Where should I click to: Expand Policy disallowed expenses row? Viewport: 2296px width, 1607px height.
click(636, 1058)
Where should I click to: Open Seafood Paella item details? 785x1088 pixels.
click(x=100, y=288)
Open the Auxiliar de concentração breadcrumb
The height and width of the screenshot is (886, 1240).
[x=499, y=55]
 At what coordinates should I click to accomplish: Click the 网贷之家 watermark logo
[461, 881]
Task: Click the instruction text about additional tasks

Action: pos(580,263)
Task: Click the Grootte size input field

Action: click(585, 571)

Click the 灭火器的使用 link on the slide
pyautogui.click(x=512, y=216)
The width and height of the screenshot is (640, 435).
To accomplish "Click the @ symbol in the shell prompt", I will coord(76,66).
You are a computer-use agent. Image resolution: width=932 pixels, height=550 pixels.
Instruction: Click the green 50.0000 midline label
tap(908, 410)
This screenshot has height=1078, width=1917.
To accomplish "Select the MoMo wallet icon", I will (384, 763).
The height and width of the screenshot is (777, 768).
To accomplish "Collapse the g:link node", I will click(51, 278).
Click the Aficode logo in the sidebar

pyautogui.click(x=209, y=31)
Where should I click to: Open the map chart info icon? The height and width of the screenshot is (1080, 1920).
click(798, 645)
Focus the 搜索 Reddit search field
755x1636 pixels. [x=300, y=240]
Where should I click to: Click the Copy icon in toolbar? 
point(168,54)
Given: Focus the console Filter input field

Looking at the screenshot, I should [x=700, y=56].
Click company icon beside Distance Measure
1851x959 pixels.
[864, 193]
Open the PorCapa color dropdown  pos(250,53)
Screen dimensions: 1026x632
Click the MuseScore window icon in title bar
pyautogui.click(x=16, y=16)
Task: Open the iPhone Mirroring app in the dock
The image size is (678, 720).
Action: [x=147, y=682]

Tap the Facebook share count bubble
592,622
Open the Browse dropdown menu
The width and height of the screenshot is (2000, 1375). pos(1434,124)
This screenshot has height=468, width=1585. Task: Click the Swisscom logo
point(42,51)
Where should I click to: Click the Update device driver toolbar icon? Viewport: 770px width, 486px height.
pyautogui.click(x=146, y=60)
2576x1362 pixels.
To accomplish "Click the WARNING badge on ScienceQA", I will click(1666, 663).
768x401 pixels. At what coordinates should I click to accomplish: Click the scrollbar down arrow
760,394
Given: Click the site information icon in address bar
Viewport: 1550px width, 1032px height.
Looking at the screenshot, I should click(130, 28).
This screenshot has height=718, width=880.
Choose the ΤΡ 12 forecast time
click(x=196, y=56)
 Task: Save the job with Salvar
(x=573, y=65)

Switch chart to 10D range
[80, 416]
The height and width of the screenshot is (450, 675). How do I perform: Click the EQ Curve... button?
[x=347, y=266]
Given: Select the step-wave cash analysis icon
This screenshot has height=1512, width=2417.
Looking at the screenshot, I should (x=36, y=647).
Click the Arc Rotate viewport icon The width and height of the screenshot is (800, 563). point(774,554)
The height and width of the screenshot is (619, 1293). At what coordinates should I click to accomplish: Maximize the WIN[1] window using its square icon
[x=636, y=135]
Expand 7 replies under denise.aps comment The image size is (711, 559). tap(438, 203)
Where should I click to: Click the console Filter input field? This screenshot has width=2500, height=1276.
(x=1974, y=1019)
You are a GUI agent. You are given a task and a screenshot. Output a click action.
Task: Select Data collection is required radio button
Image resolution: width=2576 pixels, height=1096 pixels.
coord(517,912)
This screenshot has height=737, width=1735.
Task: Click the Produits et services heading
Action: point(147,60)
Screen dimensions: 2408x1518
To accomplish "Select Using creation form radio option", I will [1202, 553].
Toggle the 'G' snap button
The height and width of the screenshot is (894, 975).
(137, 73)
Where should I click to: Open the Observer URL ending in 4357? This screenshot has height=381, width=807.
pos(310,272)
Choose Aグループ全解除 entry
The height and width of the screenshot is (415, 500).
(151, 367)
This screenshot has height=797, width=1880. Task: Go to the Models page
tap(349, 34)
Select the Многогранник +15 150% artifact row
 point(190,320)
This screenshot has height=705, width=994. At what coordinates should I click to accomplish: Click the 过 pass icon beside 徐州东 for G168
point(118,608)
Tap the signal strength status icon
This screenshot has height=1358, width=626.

========

▸ **Directions for this task**
Reproduce the entire listing above verbatim, line for line, without altering anything.

▸ **Task solution**
Where should I click to: Expand Policy disallowed expenses row? Viewport: 2296px width, 1607px height.
click(636, 1058)
Where should I click to: Open Seafood Paella item details? 785x1088 pixels.
click(x=100, y=288)
Open the Auxiliar de concentração breadcrumb
The height and width of the screenshot is (886, 1240).
[x=499, y=55]
 At what coordinates should I click to accomplish: Click the 网贷之家 watermark logo
[461, 881]
Task: Click the instruction text about additional tasks

Action: pos(580,263)
Task: Click the Grootte size input field

Action: click(585, 571)

Click the 灭火器的使用 link on the slide
pyautogui.click(x=512, y=216)
The width and height of the screenshot is (640, 435).
To accomplish "Click the @ symbol in the shell prompt", I will coord(76,66).
You are a computer-use agent. Image resolution: width=932 pixels, height=550 pixels.
Instruction: Click the green 50.0000 midline label
tap(908, 410)
This screenshot has height=1078, width=1917.
To accomplish "Select the MoMo wallet icon", I will (384, 763).
The height and width of the screenshot is (777, 768).
To accomplish "Collapse the g:link node", I will click(51, 278).
Click the Aficode logo in the sidebar

pyautogui.click(x=209, y=31)
Where should I click to: Open the map chart info icon? The height and width of the screenshot is (1080, 1920).
click(798, 645)
Focus the 搜索 Reddit search field
755x1636 pixels. [x=300, y=240]
Where should I click to: Click the Copy icon in toolbar? 
point(168,54)
Given: Focus the console Filter input field

Looking at the screenshot, I should [x=700, y=56].
Click company icon beside Distance Measure
1851x959 pixels.
[864, 193]
Open the PorCapa color dropdown  pos(250,53)
Screen dimensions: 1026x632
Click the MuseScore window icon in title bar
pyautogui.click(x=16, y=16)
Task: Open the iPhone Mirroring app in the dock
The image size is (678, 720).
Action: [x=147, y=682]

Tap the Facebook share count bubble
592,622
Open the Browse dropdown menu
The width and height of the screenshot is (2000, 1375). pos(1434,124)
This screenshot has height=468, width=1585. Task: Click the Swisscom logo
point(42,51)
Where should I click to: Click the Update device driver toolbar icon? Viewport: 770px width, 486px height.
pyautogui.click(x=146, y=60)
2576x1362 pixels.
To accomplish "Click the WARNING badge on ScienceQA", I will click(1666, 663).
768x401 pixels. At what coordinates should I click to accomplish: Click the scrollbar down arrow
760,394
Given: Click the site information icon in address bar
Viewport: 1550px width, 1032px height.
Looking at the screenshot, I should click(130, 28).
This screenshot has height=718, width=880.
Choose the ΤΡ 12 forecast time
click(x=196, y=56)
 Task: Save the job with Salvar
(x=573, y=65)

Switch chart to 10D range
[80, 416]
The height and width of the screenshot is (450, 675). How do I perform: Click the EQ Curve... button?
[x=347, y=266]
Given: Select the step-wave cash analysis icon
This screenshot has height=1512, width=2417.
Looking at the screenshot, I should (x=36, y=647).
Click the Arc Rotate viewport icon The width and height of the screenshot is (800, 563). point(774,554)
The height and width of the screenshot is (619, 1293). At what coordinates should I click to accomplish: Maximize the WIN[1] window using its square icon
[x=636, y=135]
Expand 7 replies under denise.aps comment The image size is (711, 559). tap(438, 203)
Where should I click to: Click the console Filter input field? This screenshot has width=2500, height=1276.
(x=1974, y=1019)
You are a GUI agent. You are given a task and a screenshot. Output a click action.
Task: Select Data collection is required radio button
Image resolution: width=2576 pixels, height=1096 pixels.
coord(517,912)
This screenshot has height=737, width=1735.
Task: Click the Produits et services heading
Action: point(147,60)
Screen dimensions: 2408x1518
To accomplish "Select Using creation form radio option", I will [1202, 553].
Toggle the 'G' snap button
The height and width of the screenshot is (894, 975).
(137, 73)
Where should I click to: Open the Observer URL ending in 4357? This screenshot has height=381, width=807.
pos(310,272)
Choose Aグループ全解除 entry
The height and width of the screenshot is (415, 500).
(151, 367)
This screenshot has height=797, width=1880. Task: Go to the Models page
tap(349, 34)
Select the Многогранник +15 150% artifact row
 point(190,320)
This screenshot has height=705, width=994. At what coordinates should I click to accomplish: Click the 过 pass icon beside 徐州东 for G168
point(118,608)
Tap the signal strength status icon
This screenshot has height=1358, width=626.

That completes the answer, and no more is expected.